* Extrait de document *
Tout est présent et précis dans la vieille qui parle depuis sa chambre, donc sa maison : « Quand je vivais dans la maison que j’ai laissée là-bas, j’ai toujours ressenti de la joie à l’automne ». Donc son jardin : « Je vois les amandiers, les figuiers, les pêchers du terrain autour se réduire à des troncs, les branches nues surgissant chaque matin comme des arabesques dessinées dans l’air. »
La vieille vit intacte malgré l’immobilité, son fauteuil qu’on doit pousser, les rencontres ou l’attente : « Être en vie c’est me souvenir des mouvements du temps et du rythme de la floraison. »
Il y a sa fille. Les relations sont denses, dures, réduites à ce qu’elles furent, plus intellectuelles qu’affectives. Défensives en fait. La fille est souvent partie, elle écrit, va de conférence en conférence, de signature en signature, peu importe, elle revient aussi : « Je me suis sentie perdue quand j’aurais dû me sentir retrouvée ../...Elle a ouvert la boîte, déballé un chemisier en dentelle, très fin, …/ .. et moi je n’ai pas dit merci ». Il y a le gendre de bonne volonté qui répare, déplace, insiste pour que sa belle-mère s’occupe avec la télé, alors que non, elle refuse ce robinet désuet, ce truc qui tranche le temps avec ses artifices : « Je lui ai dit : Ne l’allumez pas, s’il vous plait, les pensées qui circulent dans mon âme sont maintenant mes programmes télé. »

* Données fournies *
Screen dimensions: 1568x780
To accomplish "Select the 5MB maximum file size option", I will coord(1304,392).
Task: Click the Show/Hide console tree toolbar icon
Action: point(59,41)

* Exercice 1 *
Selon l'extrait de document, quels arbres du terrain la vieille voit-elle se réduire à des troncs ?
* Exercice 2 *
Poursuivez l'extrait de document à la suite de sa dernière phrase.

* Réponse 1 *
Les amandiers, les figuiers et les pêchers.

* Réponse 2 *
Lidia Jorge nous fait approcher les abysses si proches de nous. Sans complaisance ni morbidité. La salle à manger a ses réacs, ses copines, son gros con que Dona Alberti ne manque pas d’insulter copieusement. Il y a ceux qui meurent vite, surtout les hommes, ergotant leur autorité qui décline et les voisines de chambre à couvrir en cas de manquement au règlement général. Dona Alberti est libre. Elle ment comme elle respire et se marre en dedans.
Nous aussi, en lisant !
Sauf quand la nuit obsédante revient. La nuit avec ses cachets d’hamster en joues pleines. Elle est libre, Dona Alberti. Digne et libre. Elle refuse le sommeil car il ressemble de trop près à autre chose.
Qui vient. Qui viendra. Qui ne saurait tarder.
Covid, on vous a dit. Commotion mondiale. Sidération intergalactique et intrapsychique. Oui et, à l’Hôtel Paradis : Règlements exorbitants, droits bafoués, changement abusif de chambre, enfermement définitif. Les vieux glissent, au sens propre comme au figuré.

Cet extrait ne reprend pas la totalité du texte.